### Activity
For every line in the entries that contains "will", show the whole line.
Segment Start: Study material
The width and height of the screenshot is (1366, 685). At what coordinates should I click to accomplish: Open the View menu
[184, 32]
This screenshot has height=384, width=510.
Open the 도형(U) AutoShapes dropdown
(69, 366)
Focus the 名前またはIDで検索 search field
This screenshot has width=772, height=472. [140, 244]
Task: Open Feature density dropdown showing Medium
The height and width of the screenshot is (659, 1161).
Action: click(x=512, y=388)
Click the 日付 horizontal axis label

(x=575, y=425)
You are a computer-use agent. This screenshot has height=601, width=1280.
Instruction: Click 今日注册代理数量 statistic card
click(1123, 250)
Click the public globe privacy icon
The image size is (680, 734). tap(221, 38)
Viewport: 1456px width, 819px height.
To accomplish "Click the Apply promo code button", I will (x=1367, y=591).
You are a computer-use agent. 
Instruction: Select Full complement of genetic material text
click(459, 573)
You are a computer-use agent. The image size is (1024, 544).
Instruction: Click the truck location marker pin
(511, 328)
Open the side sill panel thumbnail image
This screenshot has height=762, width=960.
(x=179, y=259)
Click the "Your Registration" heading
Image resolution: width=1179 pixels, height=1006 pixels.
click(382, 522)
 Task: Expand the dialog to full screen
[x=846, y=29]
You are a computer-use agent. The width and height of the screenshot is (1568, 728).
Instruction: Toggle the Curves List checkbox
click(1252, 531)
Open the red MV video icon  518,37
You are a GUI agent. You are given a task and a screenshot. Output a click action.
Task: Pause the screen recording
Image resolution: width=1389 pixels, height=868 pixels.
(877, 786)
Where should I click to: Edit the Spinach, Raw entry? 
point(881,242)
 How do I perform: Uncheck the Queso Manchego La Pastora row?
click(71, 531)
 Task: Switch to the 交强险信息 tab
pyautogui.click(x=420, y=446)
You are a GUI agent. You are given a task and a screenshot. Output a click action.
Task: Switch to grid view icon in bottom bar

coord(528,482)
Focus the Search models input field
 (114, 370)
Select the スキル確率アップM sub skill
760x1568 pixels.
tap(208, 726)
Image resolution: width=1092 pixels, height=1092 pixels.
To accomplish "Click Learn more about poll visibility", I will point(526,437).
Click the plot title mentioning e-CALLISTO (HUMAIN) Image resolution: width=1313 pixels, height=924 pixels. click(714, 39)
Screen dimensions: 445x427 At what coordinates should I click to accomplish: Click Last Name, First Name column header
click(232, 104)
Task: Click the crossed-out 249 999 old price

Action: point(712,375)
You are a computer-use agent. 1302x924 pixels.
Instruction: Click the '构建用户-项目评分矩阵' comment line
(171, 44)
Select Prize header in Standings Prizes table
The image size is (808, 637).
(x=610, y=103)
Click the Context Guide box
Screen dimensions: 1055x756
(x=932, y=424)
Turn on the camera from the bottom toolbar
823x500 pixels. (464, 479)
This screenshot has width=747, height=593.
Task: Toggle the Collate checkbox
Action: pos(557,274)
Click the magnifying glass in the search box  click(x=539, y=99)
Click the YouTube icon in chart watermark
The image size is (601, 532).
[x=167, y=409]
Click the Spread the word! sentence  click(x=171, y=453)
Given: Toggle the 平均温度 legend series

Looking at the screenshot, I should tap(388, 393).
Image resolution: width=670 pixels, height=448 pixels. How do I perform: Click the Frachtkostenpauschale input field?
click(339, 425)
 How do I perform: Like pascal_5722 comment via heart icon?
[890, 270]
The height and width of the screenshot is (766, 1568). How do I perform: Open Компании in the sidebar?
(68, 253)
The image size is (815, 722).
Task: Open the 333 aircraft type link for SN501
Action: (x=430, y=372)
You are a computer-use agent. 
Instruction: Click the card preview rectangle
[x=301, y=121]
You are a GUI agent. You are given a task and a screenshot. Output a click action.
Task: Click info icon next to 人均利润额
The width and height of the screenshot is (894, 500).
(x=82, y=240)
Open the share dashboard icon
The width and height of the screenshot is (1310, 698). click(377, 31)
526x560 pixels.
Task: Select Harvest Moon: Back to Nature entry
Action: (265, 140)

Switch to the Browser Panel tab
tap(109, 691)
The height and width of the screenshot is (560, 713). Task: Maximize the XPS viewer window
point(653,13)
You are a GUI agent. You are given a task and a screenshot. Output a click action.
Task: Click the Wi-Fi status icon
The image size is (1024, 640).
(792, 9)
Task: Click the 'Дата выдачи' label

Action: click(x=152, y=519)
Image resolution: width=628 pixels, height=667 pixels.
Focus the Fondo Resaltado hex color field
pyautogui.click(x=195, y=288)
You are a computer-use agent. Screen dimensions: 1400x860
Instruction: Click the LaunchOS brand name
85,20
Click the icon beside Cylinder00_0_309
Segment End: Study material
### Reply
To accomplish "Click the Apply promo code button", I will (x=1367, y=591).
To accomplish "Click Learn more about poll visibility", I will point(526,437).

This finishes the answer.